• **DIRECTIONS FOR THIS TASK**
Leaving out all pictures, restate word for word the lines from the one with "Screen dimensions: 1536x865" through the last line of the entries.

Dataset entries
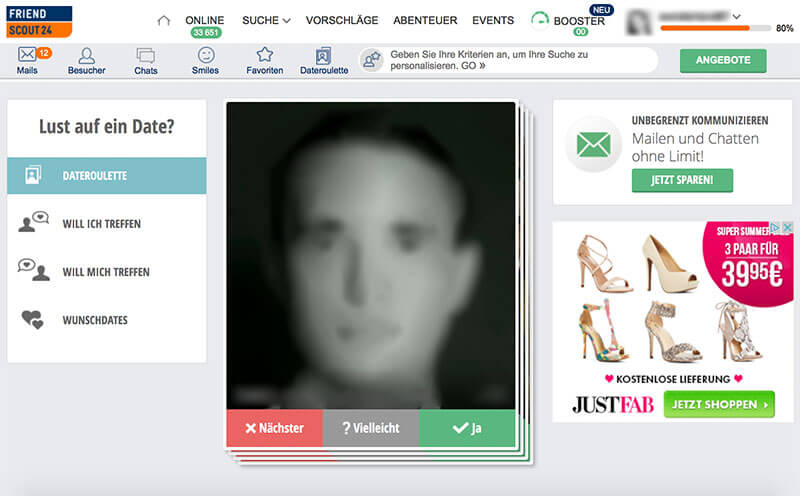
Task: Open the Chats icon
Action: 146,56
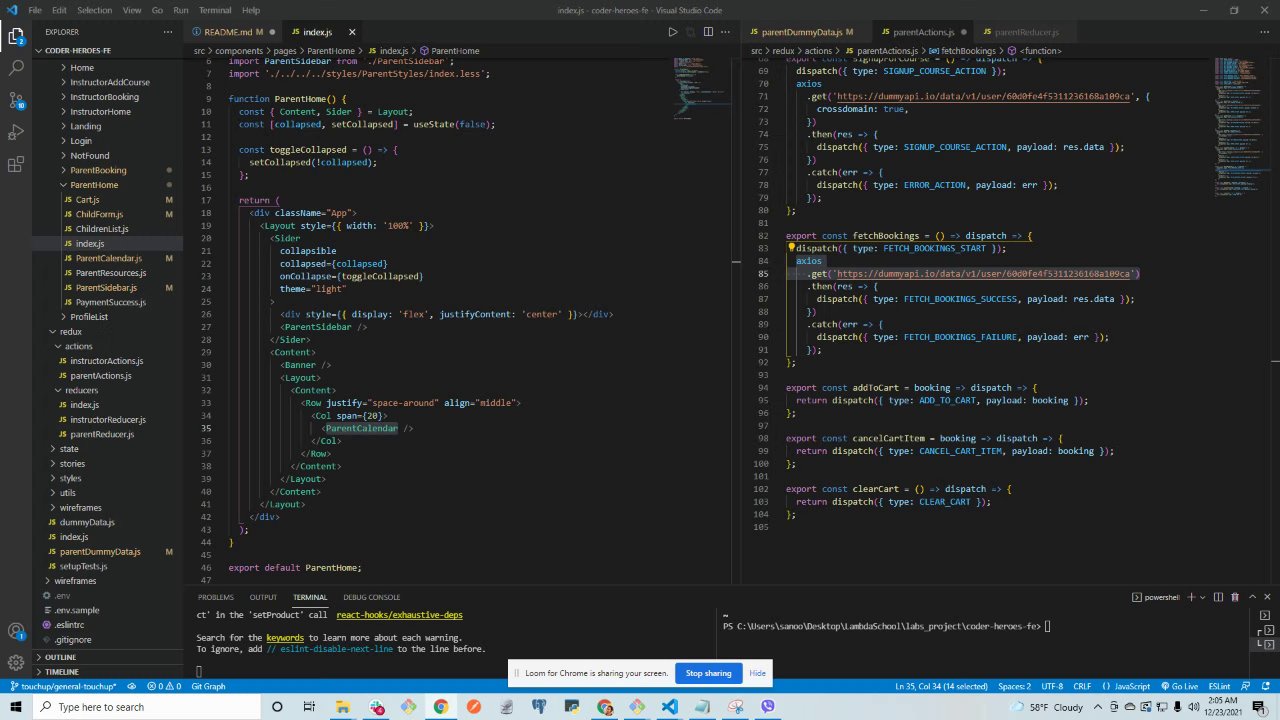Open the Accounts icon in activity bar

pyautogui.click(x=16, y=631)
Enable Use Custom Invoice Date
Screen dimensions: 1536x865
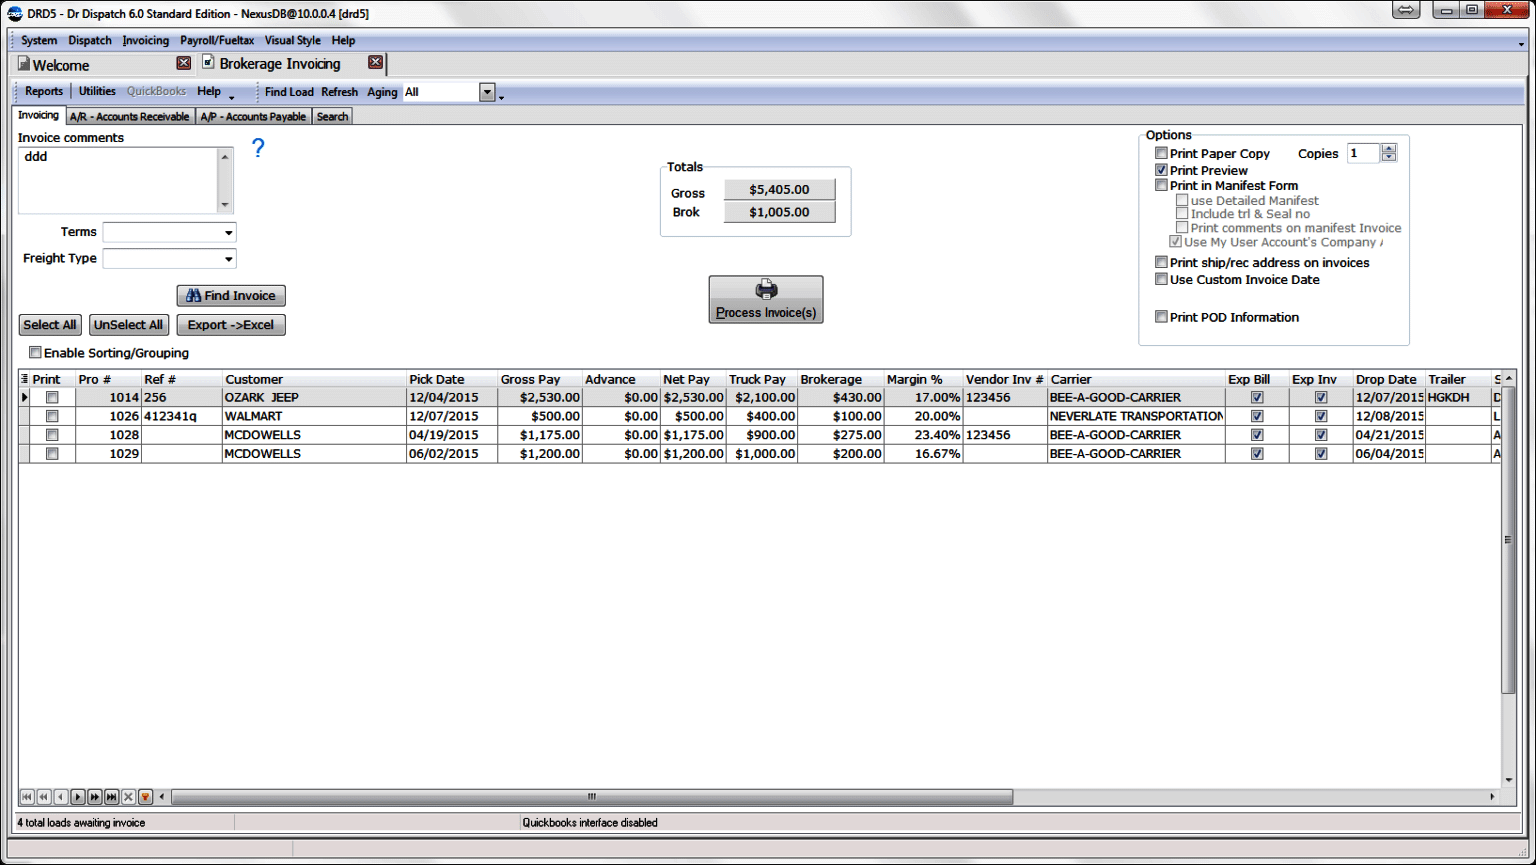[x=1161, y=279]
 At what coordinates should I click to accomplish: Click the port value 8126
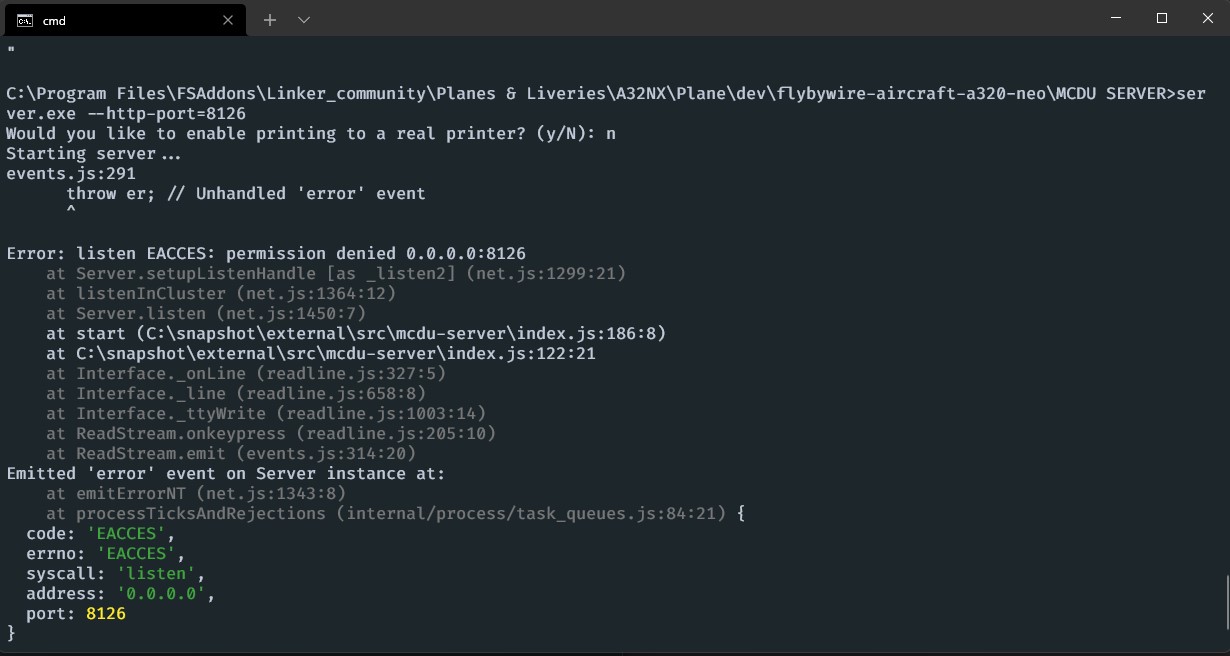pyautogui.click(x=105, y=613)
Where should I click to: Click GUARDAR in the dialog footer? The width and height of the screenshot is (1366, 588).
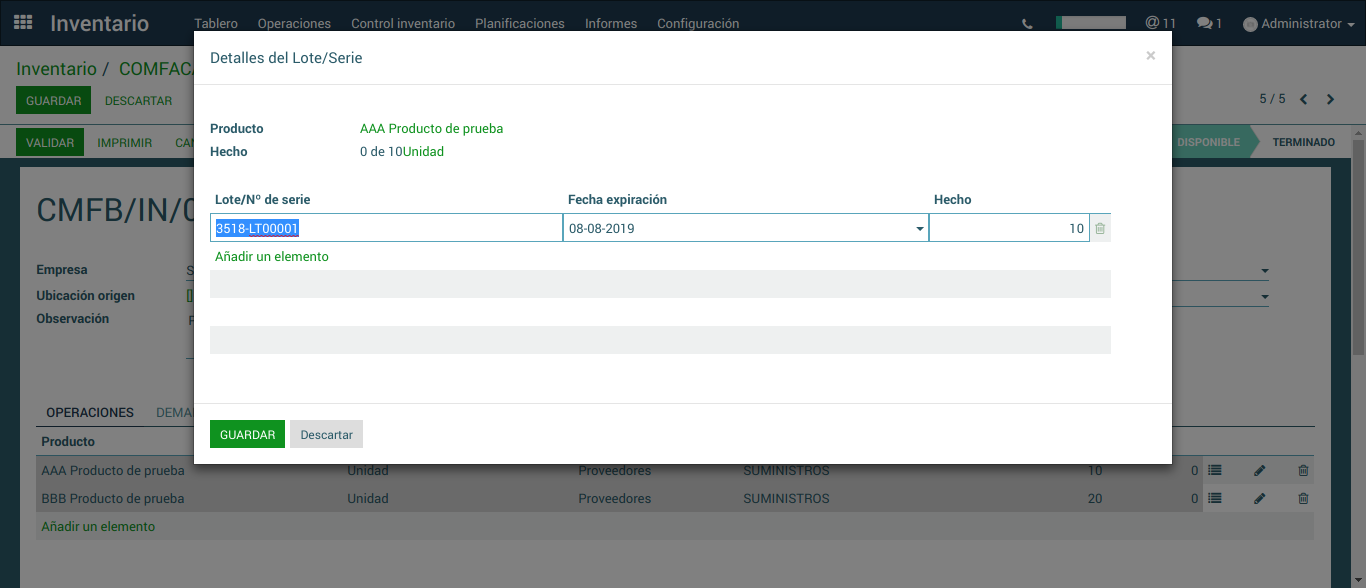click(247, 435)
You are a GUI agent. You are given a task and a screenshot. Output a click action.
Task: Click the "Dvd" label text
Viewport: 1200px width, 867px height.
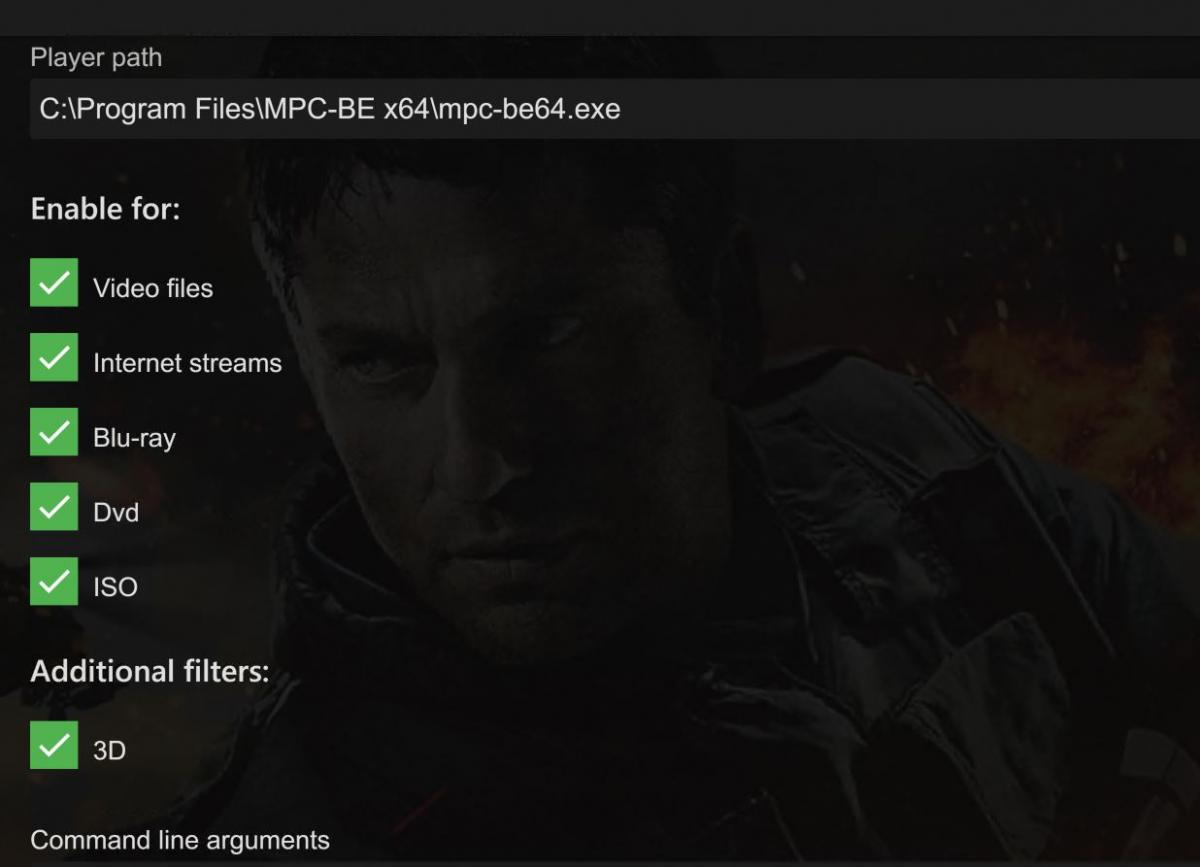(116, 513)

• **ANSWER SPACE**
Screen dimensions: 1536x865
[x=1161, y=279]
 At what coordinates should I click to accomplish: Click the port value 8126
pyautogui.click(x=105, y=613)
Where should I click to: Click GUARDAR in the dialog footer? The width and height of the screenshot is (1366, 588).
click(247, 435)
You are a GUI agent. You are given a task and a screenshot. Output a click action.
Task: Click the "Dvd" label text
Viewport: 1200px width, 867px height.
(116, 513)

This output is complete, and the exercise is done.